Cuando llegué a Florencia, encontré en la librería de la estación una oferta: dos libros por 9,90. Puesto que lo único que había leído de Stefano Benni me había gustado, ni corta ni perezosa cogí los dos de este autor. Hoy, con los pies en carne viva porque mi calzado de verano no es el más adecuado para las maratones museísticas, las piernas doloridas, una falta de sueño que me anula el cerebro y un cansancio extremo, he leído Dancing Paradiso.
Creo que en condiciones normales me hubiera parecido una paranoia inconexa, aunque solo fuera porque hay un hacker imitador de Elvis Presley (tan riguroso que está engordando para emular el físico del cantante cuando murió) que planea una matanza. Pero cuando estoy extenuada me vengo abajo y hoy ya no podía más, así que cuando he encontrado en la primera página un párrafo sobre cantos que se convertían en escritura y el pasar de las páginas como el batir de las alas de los ángeles he pensado que podría gustarme. Quizá lo de las alas no sea tan bonito como me ha parecido, ahora que lo pienso, pero yo ya me había decantado por un veredicto favorable.
Un pianista prepara una última actuación para un amigo que toca la batería y se muere en el hospital. Una inmigrante huye de la guerra en su país para enfrentarse al odio en un país distinto. Una poetisa lamenta no poder quitarse la vida porque no es ésta época para que los artistas hagan esas cosas, por más que lamente haber pasado su vida sin llegar a la excelencia a la que aspira. El loco Elvis del que hablé antes. Son personajes con soledades diferentes e igualmente espantosas y el Ángel Angélica ha decidido reunirlos en un magnífico show que puede o no ser redentor. El mundo se acaba: hazte un selfie delante del Diluvio.

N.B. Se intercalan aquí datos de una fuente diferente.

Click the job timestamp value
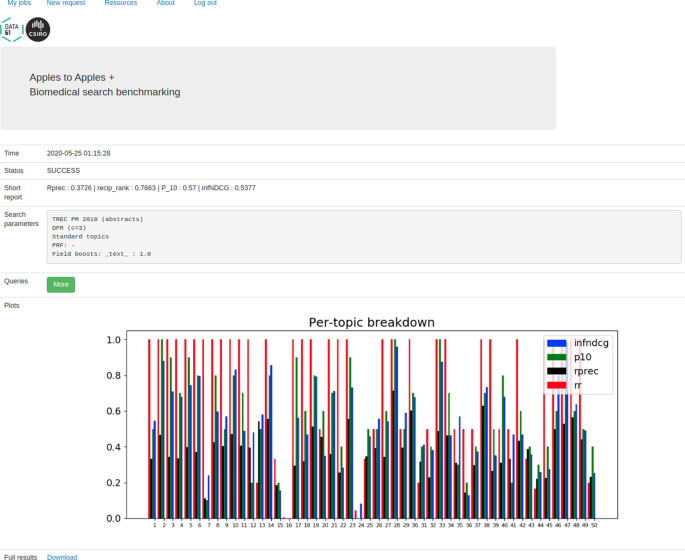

Está escrito en verso. Mi italiano sigue siendo muy deficiente (aunque a la vista está que trabajo por mejorarlo) y por tanto no he podido apreciar las sutilezas del lenguaje que definen y caracterizan a cada personaje, pero me ha gustado mucho la cadencia. Hoy estaba predispuesta a la tristeza y desde luego que la he sentido.
Libro raro, que propone y no resuelve, pero me ha encantado.